Pour en savoir plus sur le rôle que jouent les investisseurs dans ces développements, Tony Hansen de McKinsey s’est entretenu avec Emmanuel Jaclot, premier vice-président et chef des Infrastructures à la Caisse de dépôt et placement du Québec (CDPQ).

McKinsey :Quels sont les plus grands défis ou obstacles à l’atteinte de nos aspirations en matière de carboneutralité? 

Emmanuel Jaclot :La carboneutralité doit être plus qu’un objectif abstrait. Elle doit se traduire par des mesures réelles et concrètes, et ce, rapidement. Prenons l’exemple de l’énergie. Selon un rapport publié en mai par l’Agence internationale de l’énergie (AIE), nous n’atteindrons pas la carboneutralité d’ici 2050, à moins de tripler nos investissements annuels dans l’énergie propre à l’échelle mondiale au cours des prochaines années. 

En tant qu’investisseur de long terme, l’un de nos défis consiste à tenir nos promesses et à déployer des capitaux dans la chaîne de valeur le plus rapidement et le plus tôt possible. Il est important de comprendre que les énergies renouvelables – solaire et éolienne – à elles seules ne permettront pas d’atteindre la carboneutralité. Les investissements dans les nouvelles technologies et les innovations, comme les batteries, l’hydrogène vert et la séquestration du carbone, seront essentiels. De plus, les politiques et les mesures incitatives visant à développer ces secteurs pourraient grandement contribuer à accélérer leur mise en œuvre. 

Par ailleurs, nous devons travailler sur la transition de l’économie dans son ensemble, non seulement en augmentant le nombre d’actifs verts, mais aussi en réduisant l’empreinte carbone des secteurs à fortes émissions. Nous devons tenir compte des répercussions actuelles et potentielles de la crise climatique sur les populations. Il faut que ce soit une transition juste. 

McKinsey : Quels changements stratégiques devront être apportés par les investisseurs et le l’industrie des infrastructures pour atteindre les cibles netzéro? 

Emmanuel Jaclot :Le sentiment d’urgence était évident lors de la COP26 : nous n’avons d’autre choix que de réduire les émissions de moitié d’ici 2030 pour que le monde atteigne la carboneutralité et limite l’augmentation de la température à 1,5°C. Par conséquent, les investisseurs doivent avoir la capacité de mesurer précisément où ils en sont. Cela leur permettra d’établir des cibles ambitieuses à court et à moyen terme et d’être tenus responsables de leur évolution. 

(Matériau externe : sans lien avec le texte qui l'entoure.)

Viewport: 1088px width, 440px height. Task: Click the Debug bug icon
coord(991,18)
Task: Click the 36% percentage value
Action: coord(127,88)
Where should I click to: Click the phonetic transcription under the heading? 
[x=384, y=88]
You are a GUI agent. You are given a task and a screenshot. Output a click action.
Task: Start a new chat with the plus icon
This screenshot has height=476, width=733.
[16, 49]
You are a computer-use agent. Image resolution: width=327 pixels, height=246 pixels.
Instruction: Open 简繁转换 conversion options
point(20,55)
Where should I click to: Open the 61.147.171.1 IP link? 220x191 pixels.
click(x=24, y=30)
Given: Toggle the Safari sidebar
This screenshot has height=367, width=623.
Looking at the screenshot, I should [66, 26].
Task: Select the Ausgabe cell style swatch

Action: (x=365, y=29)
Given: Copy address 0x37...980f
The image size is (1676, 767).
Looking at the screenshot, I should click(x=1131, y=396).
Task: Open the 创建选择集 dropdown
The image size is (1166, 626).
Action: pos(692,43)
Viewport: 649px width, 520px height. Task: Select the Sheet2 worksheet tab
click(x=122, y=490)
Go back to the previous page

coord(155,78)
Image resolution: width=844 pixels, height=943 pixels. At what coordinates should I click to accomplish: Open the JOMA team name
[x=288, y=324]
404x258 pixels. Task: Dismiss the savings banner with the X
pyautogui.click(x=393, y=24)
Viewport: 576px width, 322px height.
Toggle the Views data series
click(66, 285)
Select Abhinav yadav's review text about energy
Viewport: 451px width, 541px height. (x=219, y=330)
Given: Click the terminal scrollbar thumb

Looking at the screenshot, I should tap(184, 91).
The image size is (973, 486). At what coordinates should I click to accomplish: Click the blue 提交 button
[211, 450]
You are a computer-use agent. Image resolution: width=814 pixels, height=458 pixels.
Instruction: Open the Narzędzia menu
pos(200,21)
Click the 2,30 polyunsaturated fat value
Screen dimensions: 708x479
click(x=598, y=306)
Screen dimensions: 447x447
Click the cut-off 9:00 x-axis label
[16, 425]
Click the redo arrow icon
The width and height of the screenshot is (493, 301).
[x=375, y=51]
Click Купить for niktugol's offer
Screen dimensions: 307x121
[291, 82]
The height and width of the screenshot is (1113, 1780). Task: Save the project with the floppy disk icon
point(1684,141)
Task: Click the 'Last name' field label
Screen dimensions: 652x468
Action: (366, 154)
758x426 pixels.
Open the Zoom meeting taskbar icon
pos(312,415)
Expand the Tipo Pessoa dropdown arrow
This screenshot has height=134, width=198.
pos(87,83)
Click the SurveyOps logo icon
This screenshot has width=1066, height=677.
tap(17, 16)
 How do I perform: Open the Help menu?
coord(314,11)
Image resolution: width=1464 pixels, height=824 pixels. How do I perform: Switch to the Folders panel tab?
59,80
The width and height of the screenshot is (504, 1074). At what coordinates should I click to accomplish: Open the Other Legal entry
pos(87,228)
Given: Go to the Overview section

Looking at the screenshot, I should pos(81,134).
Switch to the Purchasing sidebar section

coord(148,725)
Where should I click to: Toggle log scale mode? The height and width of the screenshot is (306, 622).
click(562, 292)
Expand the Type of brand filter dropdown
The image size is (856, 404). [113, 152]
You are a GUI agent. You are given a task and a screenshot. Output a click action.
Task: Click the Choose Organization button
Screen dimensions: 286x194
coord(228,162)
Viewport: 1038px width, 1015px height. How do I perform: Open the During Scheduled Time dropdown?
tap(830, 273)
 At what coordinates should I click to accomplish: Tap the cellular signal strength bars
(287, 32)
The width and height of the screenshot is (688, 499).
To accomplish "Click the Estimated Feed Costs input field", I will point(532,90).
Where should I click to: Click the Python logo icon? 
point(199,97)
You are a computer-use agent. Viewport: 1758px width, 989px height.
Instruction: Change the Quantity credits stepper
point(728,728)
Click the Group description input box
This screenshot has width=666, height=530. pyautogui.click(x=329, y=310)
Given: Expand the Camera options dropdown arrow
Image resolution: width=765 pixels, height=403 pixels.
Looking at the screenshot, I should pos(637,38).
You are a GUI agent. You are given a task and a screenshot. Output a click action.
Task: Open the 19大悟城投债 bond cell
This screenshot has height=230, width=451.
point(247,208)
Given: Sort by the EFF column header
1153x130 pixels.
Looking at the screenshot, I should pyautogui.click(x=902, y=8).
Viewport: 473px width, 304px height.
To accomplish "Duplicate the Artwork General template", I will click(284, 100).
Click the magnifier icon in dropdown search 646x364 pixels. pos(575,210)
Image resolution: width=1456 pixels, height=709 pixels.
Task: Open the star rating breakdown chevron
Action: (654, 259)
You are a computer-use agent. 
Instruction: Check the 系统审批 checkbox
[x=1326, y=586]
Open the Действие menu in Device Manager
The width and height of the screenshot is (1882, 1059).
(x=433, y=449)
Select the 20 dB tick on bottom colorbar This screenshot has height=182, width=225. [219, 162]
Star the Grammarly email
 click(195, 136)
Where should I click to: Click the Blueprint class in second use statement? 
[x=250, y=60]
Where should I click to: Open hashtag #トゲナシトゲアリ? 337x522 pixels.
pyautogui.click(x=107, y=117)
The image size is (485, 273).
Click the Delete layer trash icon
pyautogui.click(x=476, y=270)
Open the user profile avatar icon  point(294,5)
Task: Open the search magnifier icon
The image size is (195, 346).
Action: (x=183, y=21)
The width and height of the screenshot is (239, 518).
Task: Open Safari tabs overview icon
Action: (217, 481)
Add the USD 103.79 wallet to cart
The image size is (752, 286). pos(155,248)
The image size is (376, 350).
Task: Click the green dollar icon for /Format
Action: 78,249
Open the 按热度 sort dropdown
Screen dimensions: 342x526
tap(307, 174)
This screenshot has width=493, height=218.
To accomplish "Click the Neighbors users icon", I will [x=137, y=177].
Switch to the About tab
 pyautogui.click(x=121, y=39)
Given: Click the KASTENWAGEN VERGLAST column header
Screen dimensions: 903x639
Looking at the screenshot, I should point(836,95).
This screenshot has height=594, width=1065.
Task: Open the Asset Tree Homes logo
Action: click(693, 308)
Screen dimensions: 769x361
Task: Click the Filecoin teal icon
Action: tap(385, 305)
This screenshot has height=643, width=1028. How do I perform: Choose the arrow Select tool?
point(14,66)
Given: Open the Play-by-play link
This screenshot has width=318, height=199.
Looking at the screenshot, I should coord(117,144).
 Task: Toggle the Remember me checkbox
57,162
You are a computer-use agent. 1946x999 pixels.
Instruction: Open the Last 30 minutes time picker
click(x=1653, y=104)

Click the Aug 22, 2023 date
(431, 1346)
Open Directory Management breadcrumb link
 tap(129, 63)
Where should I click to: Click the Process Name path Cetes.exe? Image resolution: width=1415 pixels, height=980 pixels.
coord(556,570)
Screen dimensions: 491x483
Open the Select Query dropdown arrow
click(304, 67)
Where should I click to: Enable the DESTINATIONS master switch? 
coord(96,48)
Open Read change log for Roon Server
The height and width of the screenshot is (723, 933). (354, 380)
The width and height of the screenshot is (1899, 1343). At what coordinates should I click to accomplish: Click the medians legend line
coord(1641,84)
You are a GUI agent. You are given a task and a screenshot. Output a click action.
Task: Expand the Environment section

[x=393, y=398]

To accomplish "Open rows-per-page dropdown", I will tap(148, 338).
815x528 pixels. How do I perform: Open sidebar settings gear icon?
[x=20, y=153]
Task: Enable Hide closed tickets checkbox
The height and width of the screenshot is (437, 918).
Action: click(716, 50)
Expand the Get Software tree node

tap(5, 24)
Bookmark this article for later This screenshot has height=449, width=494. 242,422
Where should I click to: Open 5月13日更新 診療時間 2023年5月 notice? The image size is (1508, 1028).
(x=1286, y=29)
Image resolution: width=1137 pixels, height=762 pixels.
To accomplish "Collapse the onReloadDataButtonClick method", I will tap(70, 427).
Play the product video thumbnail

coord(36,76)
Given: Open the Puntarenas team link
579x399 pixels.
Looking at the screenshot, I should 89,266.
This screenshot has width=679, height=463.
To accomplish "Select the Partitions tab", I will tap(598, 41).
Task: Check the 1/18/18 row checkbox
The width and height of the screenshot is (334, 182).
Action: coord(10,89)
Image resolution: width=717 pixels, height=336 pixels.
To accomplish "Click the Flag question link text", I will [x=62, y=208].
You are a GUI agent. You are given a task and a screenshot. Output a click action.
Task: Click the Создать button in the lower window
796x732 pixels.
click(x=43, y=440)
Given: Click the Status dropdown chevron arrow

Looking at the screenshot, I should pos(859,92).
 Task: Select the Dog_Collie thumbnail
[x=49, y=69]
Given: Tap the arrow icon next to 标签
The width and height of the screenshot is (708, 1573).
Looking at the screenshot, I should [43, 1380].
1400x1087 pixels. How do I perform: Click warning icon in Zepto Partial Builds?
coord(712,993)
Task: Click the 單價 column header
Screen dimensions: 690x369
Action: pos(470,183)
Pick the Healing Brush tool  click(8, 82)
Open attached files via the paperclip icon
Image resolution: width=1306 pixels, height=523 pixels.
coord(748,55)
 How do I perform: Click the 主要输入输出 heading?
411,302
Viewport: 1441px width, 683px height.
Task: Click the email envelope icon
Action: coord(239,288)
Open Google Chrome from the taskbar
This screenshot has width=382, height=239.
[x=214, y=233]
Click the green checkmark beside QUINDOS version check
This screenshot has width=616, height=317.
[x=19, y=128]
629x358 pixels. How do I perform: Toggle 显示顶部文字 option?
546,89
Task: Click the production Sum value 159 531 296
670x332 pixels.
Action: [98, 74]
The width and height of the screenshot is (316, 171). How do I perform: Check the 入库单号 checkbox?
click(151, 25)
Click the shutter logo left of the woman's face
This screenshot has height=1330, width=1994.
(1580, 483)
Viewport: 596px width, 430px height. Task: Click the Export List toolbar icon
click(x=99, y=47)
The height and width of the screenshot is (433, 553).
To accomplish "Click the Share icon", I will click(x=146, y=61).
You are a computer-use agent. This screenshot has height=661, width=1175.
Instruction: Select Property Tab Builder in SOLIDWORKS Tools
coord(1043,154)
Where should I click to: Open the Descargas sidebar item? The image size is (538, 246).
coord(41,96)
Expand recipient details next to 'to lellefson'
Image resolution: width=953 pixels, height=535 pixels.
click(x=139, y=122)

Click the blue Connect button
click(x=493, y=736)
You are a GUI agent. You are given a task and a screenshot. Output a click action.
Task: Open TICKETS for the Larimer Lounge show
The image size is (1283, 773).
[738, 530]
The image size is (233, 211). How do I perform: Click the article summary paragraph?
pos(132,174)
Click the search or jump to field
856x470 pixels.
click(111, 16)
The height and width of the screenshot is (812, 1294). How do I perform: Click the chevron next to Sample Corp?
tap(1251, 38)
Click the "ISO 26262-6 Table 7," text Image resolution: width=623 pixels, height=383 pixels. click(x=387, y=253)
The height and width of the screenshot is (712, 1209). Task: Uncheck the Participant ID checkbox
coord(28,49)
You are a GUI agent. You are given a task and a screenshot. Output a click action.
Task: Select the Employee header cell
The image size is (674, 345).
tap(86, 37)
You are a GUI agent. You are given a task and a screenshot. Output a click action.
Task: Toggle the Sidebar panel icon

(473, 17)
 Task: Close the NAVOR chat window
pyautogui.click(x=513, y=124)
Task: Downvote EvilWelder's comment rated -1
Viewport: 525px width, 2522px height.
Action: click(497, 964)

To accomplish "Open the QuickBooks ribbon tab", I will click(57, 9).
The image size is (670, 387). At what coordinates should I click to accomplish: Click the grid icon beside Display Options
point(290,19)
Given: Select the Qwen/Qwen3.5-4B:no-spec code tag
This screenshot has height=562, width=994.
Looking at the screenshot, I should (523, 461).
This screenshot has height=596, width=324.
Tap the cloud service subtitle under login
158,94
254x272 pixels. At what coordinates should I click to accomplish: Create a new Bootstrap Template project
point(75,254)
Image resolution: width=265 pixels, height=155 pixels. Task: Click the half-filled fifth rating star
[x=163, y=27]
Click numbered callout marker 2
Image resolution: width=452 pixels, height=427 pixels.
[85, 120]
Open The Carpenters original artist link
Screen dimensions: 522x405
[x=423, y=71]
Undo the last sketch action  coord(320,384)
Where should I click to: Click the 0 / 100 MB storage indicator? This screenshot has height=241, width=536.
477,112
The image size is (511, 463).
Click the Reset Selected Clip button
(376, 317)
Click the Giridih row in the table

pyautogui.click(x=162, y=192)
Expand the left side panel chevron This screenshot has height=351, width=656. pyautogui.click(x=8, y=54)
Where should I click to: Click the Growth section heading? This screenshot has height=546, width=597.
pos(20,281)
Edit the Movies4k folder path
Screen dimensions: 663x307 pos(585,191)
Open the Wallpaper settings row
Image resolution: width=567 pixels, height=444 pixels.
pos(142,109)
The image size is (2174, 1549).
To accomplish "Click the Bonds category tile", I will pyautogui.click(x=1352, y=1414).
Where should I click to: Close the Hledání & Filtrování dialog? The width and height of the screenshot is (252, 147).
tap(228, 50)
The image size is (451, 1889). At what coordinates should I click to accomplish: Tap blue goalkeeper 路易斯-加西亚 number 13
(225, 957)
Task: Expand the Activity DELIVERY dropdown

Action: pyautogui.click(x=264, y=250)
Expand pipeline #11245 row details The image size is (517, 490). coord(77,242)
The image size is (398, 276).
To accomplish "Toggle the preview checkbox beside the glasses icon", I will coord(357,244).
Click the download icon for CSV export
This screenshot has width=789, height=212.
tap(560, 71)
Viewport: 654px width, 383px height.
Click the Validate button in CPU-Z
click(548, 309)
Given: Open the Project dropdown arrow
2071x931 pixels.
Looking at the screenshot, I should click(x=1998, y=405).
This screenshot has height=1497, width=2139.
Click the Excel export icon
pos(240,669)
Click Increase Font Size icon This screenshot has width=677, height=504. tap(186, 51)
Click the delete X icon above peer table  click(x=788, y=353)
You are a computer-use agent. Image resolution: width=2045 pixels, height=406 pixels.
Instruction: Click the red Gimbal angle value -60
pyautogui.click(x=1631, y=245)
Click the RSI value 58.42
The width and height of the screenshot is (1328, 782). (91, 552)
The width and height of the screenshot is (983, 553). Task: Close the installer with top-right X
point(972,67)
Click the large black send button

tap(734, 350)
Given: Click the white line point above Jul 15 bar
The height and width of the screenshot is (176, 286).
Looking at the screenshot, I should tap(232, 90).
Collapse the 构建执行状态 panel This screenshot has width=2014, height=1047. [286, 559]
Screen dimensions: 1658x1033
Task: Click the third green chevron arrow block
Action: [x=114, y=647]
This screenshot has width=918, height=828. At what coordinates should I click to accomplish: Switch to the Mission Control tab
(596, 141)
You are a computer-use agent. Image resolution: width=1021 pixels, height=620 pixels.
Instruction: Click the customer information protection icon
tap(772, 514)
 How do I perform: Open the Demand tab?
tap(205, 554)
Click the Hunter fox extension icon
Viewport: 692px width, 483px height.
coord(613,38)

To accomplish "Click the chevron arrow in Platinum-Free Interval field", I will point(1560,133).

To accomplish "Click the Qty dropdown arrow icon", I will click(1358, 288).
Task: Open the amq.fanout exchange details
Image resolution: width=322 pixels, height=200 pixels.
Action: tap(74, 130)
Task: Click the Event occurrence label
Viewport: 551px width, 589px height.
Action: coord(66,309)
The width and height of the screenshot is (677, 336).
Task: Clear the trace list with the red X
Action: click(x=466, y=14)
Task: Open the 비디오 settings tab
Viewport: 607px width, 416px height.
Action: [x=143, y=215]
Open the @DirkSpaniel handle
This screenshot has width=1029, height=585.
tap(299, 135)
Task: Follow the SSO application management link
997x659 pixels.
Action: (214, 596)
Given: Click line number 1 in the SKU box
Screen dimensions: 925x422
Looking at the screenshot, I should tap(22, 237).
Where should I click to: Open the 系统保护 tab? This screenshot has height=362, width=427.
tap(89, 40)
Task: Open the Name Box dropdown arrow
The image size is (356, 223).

Nous visons à détenir 54 G$ en actifs verts d’ici 2025 et à atteindre une réduction de 60 % de l’intensité carbone du portefeuille total d’ici 2030, comparativement à nos premières mesures en 2017. 

Dans cette optique, la CDPQ a lancé sa nouvelle stratégie sur les changements climatiques en septembre 2021, quatre ans après être devenu l’un des premiers investisseurs institutionnels à se fixer des cibles pour réduire l’empreinte carbone de chacun de ses portefeuilles. Cette année, nous avons décidé d’être encore plus ambitieux. 

Chaque décision d’investissement que nous prenons tient compte du climat, et nous utilisons les budgets climatiques pour suivre les émissions de carbone de nos portefeuilles. Nous avons également été le premier grand investisseur institutionnel à lier la rémunération des employés aux cibles climatiques. Nos sociétés en portefeuille sont pleinement conscientes que les facteurs ESG [environnementaux, sociaux et de gouvernance] et la lutte contre les changements climatiques sont deux de nos priorités centrales.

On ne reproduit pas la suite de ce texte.